È inevitabile chiedersi, a lavoro concluso, quale sia il destino di questo genere di prodotti. Da una parte, la presenza di questo lavoro sul canale Spotify, oltre che sul sito di Udi, garantisce la facilità di fruizione; dall’altra, è chiaro a chi scrive come alle associazioni promotrici che andrà fatto uno sforzo straordinario di diffusione, anche presso associazioni e scuole, per questo ma anche per gli altri video e podcast realizzati in precedenza. I prodotti di public history hanno infatti un grande potenziale nella didattica, purché si sia in grado di conoscere e di riconoscere quelli più adatti, più autorevoli, più innovativi. L’impegno delle associazioni a raccontare la propria storia condividendo e semplificando anche fonti inedite potrebbe inoltre andare a colmare l’annoso problema dei programmi scolatici arretrati, che ancora oggi nel raccontare la storia contemporanea faticano a scavallare il 1945. E la ricaduta potrebbe non limitarsi alla sola comprensione della storia, ma fungere anche da richiamo alla coscienza civile: scoprire, ad esempio, quanto fu ampia la partecipazione delle italiane e degli italiani nelle elezioni del Parlamento europeo nel 1979, o riscoprire il protagonismo femminile nella costruzione dell’Europa stessa, potrebbe essere sorprendente per gli studenti. È nostra intenzione, dunque, procedere in questo senso, affiancando all’impegno per un linguaggio universale lo sforzo di raggiungere un pubblico più ampio.

È anche per questo che è stata fatta la scelta di lavorare con una squadra costituita ad hoc, facendo interagire competenze diversificate e molto qualificate, controllando ogni fase del processo piuttosto che affidandosi ad una società esterna: per cercare una voce propria nel rumore del web, per avere la certezza di non dover mai rinunciare alla precisione dell’approccio a scapito di format che ‘funzionano’ su un altro tipo di mercato, vale a dire quello di una narrazione suggestiva in cui il piano della divulgazione prevale in modo molto netto su quello storico. Lo sforzo di mantenersi in equilibrio tra questi piani va nella direzione di accogliere il lato migliore della divulgazione sul web, senza perdere di vista il proprio punto di partenza: valorizzazione degli archivi, lavoro in team multidisciplinare, riconoscimento delle competenze, divulgazione della storia e rivendicazione di un approccio di genere.

Note

1 https://www.udibologna.it/podcast-3/, ultima consultazione: 3 settembre 2022.

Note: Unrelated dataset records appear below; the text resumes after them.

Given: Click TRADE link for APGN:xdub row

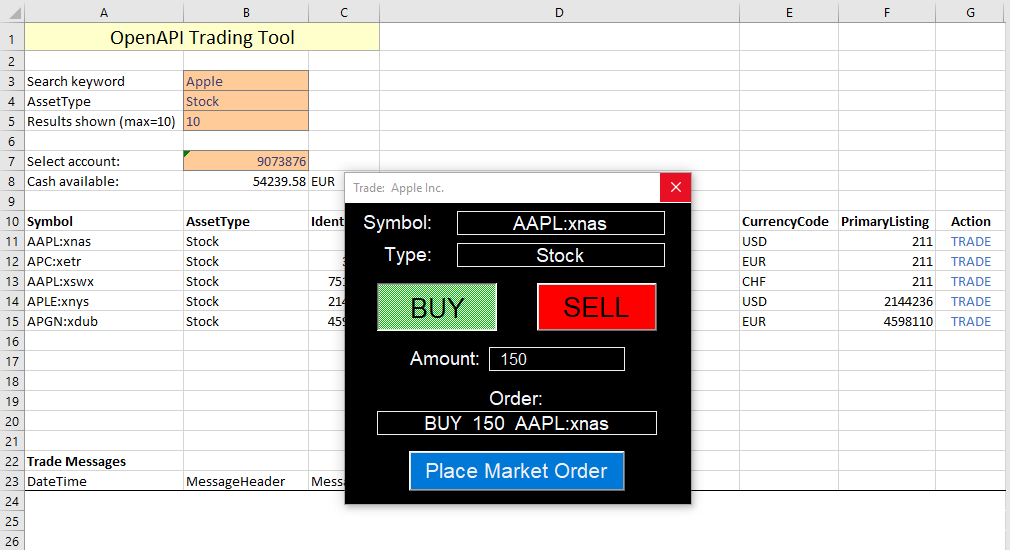Looking at the screenshot, I should tap(970, 321).
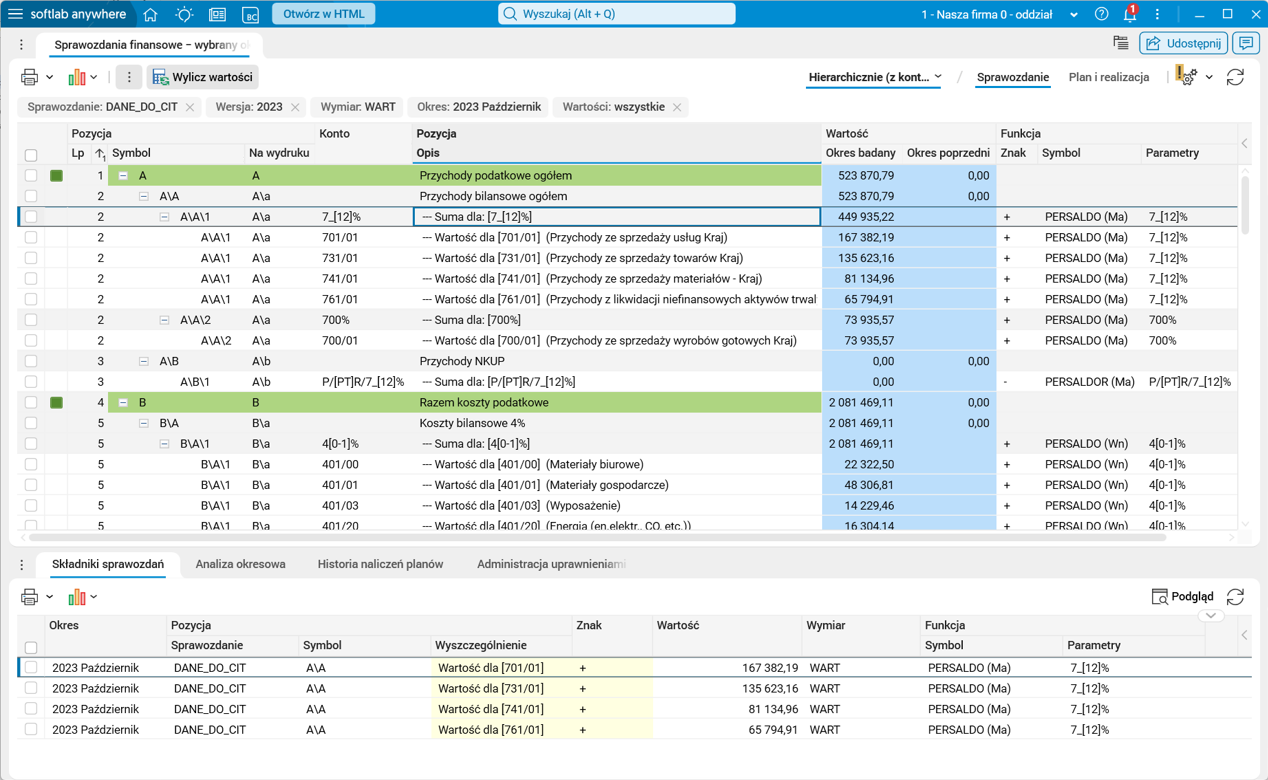The height and width of the screenshot is (780, 1268).
Task: Check the checkbox for row A
Action: point(31,176)
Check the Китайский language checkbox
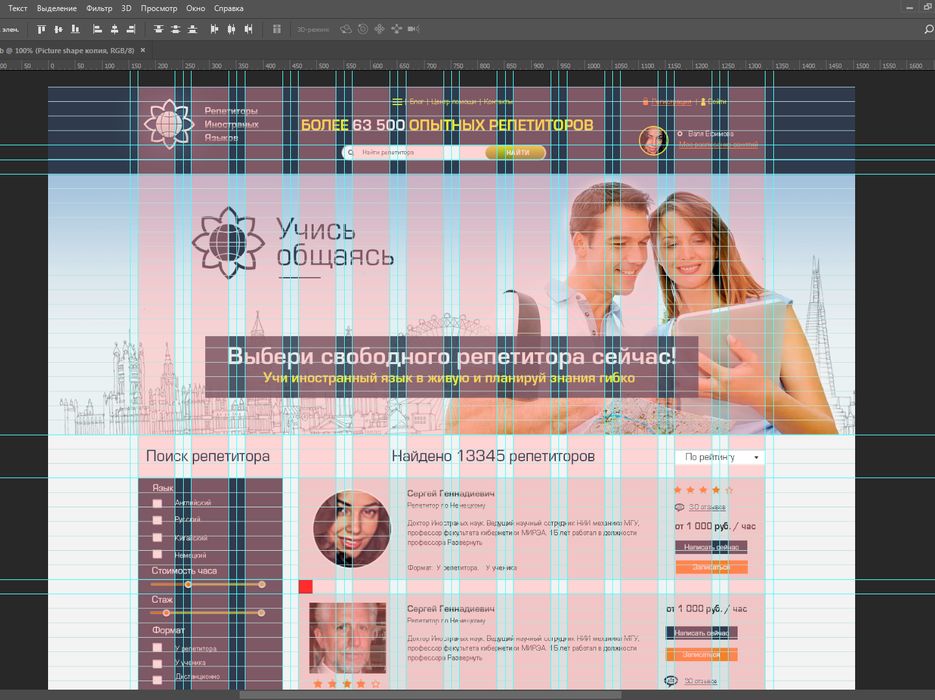Screen dimensions: 935x700 pos(157,537)
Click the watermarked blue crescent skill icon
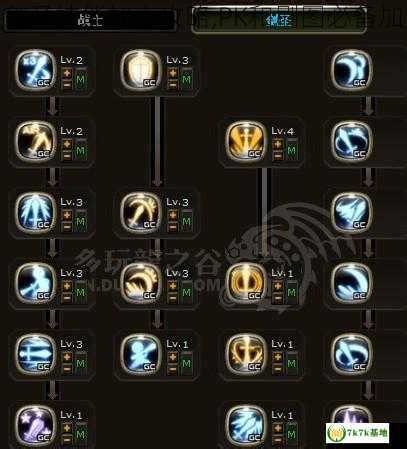The image size is (407, 449). point(351,284)
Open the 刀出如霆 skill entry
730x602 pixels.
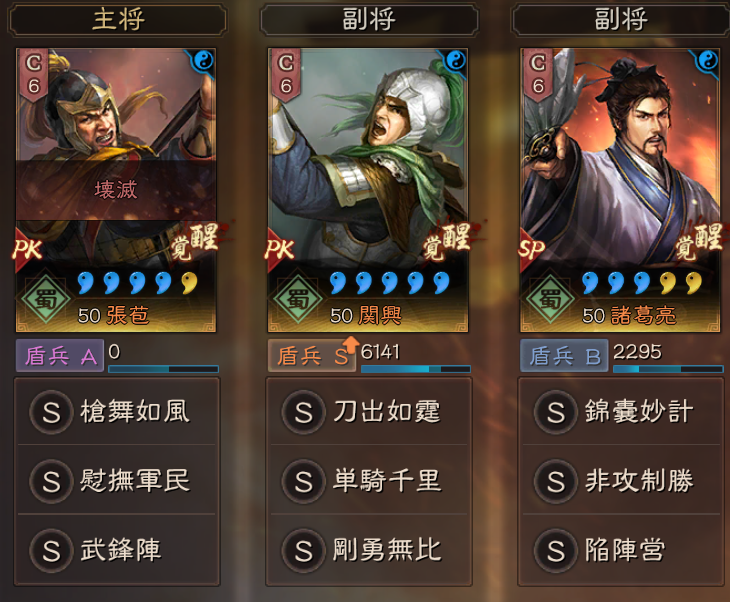369,412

2 Link al podcast sul sito di Udi Bologna https://www.udibologna.it/donne-deuropa-le-italiane-e-le-prime-elezioni-del-parlamento-europeo/, ultima consultazione: 3 settembre 2022. Link al podcast su Spotify https://open.spotify.com/episode/4VPboINzhvemV4Fuwxzv1l?si=c245e08c0c27428e, ultima consultazione: 3 settembre 2022.

3 Marisa Rodano, Il Parlamento Europeo e i diritti delle donne, Roma, Europa-Italia, Quaderno 11, 1984.

4 Noi Donne, Organo di stampa dell’Unione Donne Italiane (1978-1980).

5 Federica Di Sarcina, L’Europa delle donne: la politica di pari opportunità nella storia dell’integrazione europea (1957-2007), Bologna, Il Mulino, 2010.

6 Archivio Udi Bologna (d’ora in poi Audibo), Fondo Comitato provinciale Udi Bologna (d’ora in poi Udibo).

7 Il Movimento delle donne e l’Europa, Centro di Formazione e studi “Elsa Bergamaschi” in Audibo, Fondo Comitato provinciale Udibo, b. 60, fasc. “Comunità Europea II-9”.

8 Donne d’Europa, Bruxelles, luglio/agosto 1978 – n. 4/78 in Audibo, Fondo Comitato provinciale Udibo, b. 60, fasc. “Comunità Europea II-9”.

9 Vedi il profilo autore: https://clionet.it/andrea-bacci, ultima consultazione: 3 settembre 2022 e gli articoli Andrea Bacci, “Mosche bianche”: Il documentario sulle pioniere della tecnica, in “Clionet. Per un senso dei tempi e dei luoghi”, 2021, vol. 5; Andrea Bacci, Eloisa Betti, “Paura non abbiamo”. L’Italia degli anni Cinquanta attraverso le lotte per i diritti delle donne e del lavoro, in “Clionet. Per un senso dei tempi e dei luoghi”, 2017, vol. 1.